When petting your dog, you may notice some type of lump or bump you had not noticed before. Do not worry immediately. There are several options as to what type of lump or bump it is. To help determine the type, a veterinarian will most likely do a needle aspiration where they insert a sterile needle into the lump and collect cells from the bump. They will then look at the cells through a microscope to make a final determination.
The majority of lumps found on dogs are lipomas. Lipomas are soft, round tissue which are not painful to your dog. These are generally present directly beneath the skin and are mostly non-cancerous. They do not often cause any problems and do not require surgery unless they restrict your dog’s normal movements.
There are many dog breeds prone to developing these fatty tumors:
- Mixed breeds
- Labrador Retrievers
- Golden Retrievers
- German Shepherd
- Miniature Schnauzer
- Doberman Pinscher
- Dogs with hypothyroidism
Recurrence of Lipomas
Dogs that have had a lipoma in the past are prone to forming more as time goes on. It is also common for multiple lipomas to occur at the same time. It is imperative each lump be checked by your veterinarian, and that your pet have existing lipomas rechecked annually to ensure cellular changes haven’t occurred or has grown in size and is impeding your pet’s movement or function.
Bumps may also come in the form of sebaceous cysts. Sebaceous cysts are plugged oil glands in the skin and are also often not a cause for concern. There are also skin cysts which are composed of dead cells or clear fluid; these rupture and heal on their own the majority of the time.
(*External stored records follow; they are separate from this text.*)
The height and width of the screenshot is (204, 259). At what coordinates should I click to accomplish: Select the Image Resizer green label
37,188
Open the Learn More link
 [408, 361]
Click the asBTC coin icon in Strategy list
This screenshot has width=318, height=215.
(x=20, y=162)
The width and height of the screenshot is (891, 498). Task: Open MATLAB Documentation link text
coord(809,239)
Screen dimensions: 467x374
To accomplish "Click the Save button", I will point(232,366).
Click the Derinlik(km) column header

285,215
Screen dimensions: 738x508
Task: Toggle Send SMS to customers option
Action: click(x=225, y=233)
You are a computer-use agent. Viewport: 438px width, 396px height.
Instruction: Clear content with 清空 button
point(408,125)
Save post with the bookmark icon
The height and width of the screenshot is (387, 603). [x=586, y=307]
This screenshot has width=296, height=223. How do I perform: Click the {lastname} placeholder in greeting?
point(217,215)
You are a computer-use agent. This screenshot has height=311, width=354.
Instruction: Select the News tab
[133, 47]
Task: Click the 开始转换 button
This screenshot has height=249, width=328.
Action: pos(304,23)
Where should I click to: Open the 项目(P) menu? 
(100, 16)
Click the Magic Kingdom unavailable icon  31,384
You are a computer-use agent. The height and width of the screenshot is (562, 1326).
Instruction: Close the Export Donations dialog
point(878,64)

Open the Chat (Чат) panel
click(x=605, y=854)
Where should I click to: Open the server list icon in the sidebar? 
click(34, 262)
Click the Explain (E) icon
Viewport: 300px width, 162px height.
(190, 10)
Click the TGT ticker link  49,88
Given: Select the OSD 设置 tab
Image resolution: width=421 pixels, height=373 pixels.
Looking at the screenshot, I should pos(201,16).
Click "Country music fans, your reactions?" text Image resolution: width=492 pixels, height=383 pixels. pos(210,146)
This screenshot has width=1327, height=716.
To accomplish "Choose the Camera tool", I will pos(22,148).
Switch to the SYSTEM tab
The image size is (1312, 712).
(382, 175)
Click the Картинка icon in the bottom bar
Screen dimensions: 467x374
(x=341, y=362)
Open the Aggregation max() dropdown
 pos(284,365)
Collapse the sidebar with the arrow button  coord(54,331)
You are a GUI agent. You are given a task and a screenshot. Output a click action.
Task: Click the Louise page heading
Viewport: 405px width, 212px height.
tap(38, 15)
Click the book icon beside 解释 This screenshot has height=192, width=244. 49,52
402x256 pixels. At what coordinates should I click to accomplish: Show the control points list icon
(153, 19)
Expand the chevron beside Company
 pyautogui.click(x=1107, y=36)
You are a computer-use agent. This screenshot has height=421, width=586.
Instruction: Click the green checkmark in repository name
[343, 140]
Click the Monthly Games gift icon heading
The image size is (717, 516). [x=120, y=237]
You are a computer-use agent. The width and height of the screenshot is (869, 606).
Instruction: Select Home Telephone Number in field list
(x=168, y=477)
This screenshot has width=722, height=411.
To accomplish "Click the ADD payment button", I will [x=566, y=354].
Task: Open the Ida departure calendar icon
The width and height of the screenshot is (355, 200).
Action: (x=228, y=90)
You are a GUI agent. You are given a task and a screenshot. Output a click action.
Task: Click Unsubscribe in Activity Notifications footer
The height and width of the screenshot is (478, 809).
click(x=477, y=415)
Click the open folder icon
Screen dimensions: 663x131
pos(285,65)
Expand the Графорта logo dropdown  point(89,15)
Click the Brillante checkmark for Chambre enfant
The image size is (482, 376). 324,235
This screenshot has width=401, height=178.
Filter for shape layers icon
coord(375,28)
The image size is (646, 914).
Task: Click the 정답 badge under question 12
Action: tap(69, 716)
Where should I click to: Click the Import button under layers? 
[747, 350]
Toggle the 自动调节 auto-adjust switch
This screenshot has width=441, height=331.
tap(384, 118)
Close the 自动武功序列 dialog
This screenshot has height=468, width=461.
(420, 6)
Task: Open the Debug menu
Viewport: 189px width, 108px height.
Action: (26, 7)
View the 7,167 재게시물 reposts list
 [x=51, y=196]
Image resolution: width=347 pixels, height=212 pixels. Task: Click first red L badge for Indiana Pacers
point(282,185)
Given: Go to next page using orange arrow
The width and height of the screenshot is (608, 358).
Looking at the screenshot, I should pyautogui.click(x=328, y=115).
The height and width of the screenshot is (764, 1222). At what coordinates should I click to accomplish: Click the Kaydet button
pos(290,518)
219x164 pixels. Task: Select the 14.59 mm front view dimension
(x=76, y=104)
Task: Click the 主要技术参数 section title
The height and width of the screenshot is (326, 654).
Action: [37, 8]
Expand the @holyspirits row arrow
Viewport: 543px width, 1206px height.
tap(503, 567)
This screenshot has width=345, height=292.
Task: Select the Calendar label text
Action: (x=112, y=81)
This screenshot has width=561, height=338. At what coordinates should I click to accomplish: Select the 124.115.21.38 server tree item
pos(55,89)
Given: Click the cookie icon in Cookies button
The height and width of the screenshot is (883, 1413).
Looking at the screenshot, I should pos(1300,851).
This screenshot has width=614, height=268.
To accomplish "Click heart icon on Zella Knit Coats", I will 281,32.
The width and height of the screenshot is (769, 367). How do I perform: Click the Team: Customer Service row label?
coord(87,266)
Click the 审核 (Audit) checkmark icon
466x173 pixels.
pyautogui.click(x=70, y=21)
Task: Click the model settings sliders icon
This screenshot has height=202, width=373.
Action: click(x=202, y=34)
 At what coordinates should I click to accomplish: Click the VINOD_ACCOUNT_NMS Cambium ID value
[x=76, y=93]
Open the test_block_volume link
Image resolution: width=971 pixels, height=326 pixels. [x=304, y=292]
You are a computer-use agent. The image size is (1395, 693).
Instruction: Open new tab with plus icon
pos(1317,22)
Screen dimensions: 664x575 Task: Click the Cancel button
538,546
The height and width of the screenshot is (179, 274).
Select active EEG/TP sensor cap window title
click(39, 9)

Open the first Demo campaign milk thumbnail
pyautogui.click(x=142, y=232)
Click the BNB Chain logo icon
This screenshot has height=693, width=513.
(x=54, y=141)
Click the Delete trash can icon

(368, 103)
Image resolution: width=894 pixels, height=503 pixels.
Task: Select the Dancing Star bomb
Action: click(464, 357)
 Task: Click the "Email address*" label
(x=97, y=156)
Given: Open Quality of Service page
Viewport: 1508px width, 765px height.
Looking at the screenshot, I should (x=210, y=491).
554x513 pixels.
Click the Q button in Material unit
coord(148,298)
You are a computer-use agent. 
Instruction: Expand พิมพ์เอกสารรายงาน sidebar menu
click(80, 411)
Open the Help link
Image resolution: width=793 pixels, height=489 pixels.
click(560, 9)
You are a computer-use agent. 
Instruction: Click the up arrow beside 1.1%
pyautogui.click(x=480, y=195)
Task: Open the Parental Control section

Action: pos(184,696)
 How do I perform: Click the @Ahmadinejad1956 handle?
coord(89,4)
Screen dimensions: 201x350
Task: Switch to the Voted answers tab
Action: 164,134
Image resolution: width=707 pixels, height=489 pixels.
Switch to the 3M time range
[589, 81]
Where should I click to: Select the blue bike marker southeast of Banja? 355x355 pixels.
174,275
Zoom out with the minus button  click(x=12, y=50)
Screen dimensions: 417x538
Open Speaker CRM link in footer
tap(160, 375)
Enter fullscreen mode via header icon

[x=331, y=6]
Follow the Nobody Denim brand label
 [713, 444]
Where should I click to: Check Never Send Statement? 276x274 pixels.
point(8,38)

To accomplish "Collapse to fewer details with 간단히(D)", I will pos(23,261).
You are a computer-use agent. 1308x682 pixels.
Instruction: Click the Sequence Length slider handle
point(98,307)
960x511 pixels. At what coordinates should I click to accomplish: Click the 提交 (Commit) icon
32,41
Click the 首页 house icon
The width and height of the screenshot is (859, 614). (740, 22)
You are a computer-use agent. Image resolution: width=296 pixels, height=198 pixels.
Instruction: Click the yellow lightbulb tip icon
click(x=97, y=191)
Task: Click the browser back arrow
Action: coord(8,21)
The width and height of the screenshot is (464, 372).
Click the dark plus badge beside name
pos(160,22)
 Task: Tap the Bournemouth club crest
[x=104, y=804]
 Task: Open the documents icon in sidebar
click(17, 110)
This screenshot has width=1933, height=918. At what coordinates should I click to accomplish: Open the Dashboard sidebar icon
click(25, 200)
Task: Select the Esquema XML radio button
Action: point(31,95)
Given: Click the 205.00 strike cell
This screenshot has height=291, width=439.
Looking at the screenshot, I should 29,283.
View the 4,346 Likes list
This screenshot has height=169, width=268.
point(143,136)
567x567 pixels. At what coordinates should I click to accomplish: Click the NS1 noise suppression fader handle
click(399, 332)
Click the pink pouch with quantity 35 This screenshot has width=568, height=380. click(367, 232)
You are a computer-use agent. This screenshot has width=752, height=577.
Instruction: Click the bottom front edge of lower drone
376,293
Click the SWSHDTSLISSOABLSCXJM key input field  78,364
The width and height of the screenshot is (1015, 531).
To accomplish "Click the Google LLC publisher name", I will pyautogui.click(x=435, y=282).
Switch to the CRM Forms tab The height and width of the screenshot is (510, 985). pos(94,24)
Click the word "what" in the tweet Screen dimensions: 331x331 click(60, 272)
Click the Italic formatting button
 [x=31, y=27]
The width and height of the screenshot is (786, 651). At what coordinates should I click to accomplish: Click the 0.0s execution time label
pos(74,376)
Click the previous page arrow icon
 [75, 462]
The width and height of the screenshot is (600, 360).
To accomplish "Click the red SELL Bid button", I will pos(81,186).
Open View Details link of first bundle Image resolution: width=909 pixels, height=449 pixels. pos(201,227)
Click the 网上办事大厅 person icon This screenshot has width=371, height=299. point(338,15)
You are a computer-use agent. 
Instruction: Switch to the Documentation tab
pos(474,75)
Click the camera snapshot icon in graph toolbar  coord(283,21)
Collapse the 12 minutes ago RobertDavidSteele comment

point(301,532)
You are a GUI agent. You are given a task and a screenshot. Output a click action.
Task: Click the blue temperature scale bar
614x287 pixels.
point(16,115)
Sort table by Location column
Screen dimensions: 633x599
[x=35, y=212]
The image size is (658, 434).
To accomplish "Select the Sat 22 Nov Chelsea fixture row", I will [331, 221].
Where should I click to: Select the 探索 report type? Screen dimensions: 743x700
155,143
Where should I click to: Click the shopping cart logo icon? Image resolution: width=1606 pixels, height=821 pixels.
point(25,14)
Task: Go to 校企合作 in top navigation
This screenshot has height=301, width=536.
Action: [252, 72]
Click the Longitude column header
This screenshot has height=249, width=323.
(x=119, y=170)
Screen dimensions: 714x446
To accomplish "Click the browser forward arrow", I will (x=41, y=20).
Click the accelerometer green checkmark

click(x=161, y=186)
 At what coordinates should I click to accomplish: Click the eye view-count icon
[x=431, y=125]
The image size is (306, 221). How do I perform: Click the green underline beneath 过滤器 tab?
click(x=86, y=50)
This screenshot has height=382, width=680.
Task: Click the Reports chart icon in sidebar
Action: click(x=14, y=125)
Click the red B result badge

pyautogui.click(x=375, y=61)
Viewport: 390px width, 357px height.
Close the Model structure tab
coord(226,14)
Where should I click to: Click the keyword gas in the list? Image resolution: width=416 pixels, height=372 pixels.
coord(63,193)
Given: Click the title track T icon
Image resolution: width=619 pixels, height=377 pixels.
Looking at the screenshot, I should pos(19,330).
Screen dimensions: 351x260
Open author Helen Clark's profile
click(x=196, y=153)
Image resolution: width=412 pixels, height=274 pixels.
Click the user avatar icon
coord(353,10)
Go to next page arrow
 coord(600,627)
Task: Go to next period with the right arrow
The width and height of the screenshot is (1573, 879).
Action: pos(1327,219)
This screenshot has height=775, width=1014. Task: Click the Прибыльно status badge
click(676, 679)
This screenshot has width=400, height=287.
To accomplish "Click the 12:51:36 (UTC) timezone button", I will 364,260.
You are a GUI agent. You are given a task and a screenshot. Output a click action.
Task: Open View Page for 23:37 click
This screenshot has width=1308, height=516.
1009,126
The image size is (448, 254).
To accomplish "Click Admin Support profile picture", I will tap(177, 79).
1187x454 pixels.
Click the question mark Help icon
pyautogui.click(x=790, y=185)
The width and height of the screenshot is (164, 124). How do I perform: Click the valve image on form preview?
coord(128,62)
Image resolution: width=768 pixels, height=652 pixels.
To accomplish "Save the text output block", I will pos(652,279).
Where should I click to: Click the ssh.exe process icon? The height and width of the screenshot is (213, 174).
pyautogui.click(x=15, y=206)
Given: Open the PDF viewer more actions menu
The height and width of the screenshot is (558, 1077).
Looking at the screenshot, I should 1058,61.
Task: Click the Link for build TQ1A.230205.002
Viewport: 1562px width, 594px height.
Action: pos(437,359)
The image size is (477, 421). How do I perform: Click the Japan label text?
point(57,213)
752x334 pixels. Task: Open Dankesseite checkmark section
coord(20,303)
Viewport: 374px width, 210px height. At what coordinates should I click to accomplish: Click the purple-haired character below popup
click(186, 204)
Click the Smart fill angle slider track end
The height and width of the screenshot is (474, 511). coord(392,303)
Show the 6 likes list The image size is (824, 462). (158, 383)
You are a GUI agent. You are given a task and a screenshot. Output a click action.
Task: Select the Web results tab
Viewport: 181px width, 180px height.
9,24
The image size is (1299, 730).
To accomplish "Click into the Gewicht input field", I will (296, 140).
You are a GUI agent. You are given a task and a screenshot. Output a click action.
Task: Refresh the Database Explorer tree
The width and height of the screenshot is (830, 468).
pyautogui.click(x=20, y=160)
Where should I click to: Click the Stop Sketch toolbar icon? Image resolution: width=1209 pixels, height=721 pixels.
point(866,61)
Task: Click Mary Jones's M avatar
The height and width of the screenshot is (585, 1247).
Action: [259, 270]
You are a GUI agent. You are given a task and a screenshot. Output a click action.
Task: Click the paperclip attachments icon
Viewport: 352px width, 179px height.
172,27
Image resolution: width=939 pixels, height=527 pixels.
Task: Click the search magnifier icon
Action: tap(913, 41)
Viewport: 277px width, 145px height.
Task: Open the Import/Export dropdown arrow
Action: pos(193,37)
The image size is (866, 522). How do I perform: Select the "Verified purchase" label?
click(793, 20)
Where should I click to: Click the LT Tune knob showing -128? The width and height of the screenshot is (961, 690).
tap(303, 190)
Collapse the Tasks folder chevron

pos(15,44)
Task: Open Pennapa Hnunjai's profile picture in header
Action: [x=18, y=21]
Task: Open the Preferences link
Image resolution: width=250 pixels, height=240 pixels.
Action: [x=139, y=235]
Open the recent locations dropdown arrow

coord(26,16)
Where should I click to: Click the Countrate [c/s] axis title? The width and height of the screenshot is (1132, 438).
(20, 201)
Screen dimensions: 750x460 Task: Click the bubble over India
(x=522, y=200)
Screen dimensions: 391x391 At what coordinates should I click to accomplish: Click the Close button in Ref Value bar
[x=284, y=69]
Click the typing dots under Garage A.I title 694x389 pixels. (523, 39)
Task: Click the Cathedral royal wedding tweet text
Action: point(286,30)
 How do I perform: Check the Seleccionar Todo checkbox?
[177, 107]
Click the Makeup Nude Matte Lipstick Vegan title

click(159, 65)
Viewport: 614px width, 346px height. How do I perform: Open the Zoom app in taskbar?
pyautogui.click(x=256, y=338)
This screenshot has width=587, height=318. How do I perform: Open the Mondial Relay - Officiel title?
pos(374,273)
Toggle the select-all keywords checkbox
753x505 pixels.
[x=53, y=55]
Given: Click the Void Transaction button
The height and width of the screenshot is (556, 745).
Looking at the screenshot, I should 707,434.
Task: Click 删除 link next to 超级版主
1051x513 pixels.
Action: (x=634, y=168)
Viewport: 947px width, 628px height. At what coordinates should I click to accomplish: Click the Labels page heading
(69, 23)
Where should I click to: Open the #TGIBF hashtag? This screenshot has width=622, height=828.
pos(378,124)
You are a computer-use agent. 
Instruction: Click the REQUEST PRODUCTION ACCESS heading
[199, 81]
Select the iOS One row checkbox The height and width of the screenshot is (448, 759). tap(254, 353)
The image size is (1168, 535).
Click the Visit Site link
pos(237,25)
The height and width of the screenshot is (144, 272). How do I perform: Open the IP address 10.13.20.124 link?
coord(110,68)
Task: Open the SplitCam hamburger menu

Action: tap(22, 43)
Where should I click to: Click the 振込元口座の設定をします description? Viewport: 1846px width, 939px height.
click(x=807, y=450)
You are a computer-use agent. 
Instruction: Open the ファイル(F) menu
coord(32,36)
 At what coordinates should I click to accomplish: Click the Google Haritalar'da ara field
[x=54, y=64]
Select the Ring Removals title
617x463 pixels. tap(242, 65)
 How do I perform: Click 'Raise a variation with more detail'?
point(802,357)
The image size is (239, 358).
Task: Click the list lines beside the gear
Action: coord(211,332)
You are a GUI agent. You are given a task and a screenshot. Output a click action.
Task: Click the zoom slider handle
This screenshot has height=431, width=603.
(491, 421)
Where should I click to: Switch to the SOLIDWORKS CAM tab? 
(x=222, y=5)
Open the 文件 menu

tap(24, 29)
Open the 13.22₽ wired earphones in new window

The Cocker Spaniel is particularly prone to developing sebaceous cysts.
Causes of Sebaceous Cysts in Dogs
You should always take your dog to the vet to verify a secondary infection hasn’t occurred, or to make sure the cyst is not malignant. There could be several reasons why your pet may develop a sebaceous cyst:
- Injury or trauma
- Insect bite
- Allergic reaction
- Inactive folical
- Swollen hair folical
- Blocked follicle
- Hormonal imbalance
- Lack of sebum secretion
- Genetic predisposition
Cancerous growths on dogs spread rapidly and spread to other parts of the body. Non-cancerous growths generally stay in the same place and do not spread, although you may notice more than one fatty lipoma on your dog in some cases.
How do you know which lumps, bumps or cysts are dangerous and which are not? The only true way to know is by performing a biopsy. Any time you notice a lump, just to be safe, you should consult your veterinarian. As we always say, it’s better to be safe than sorry.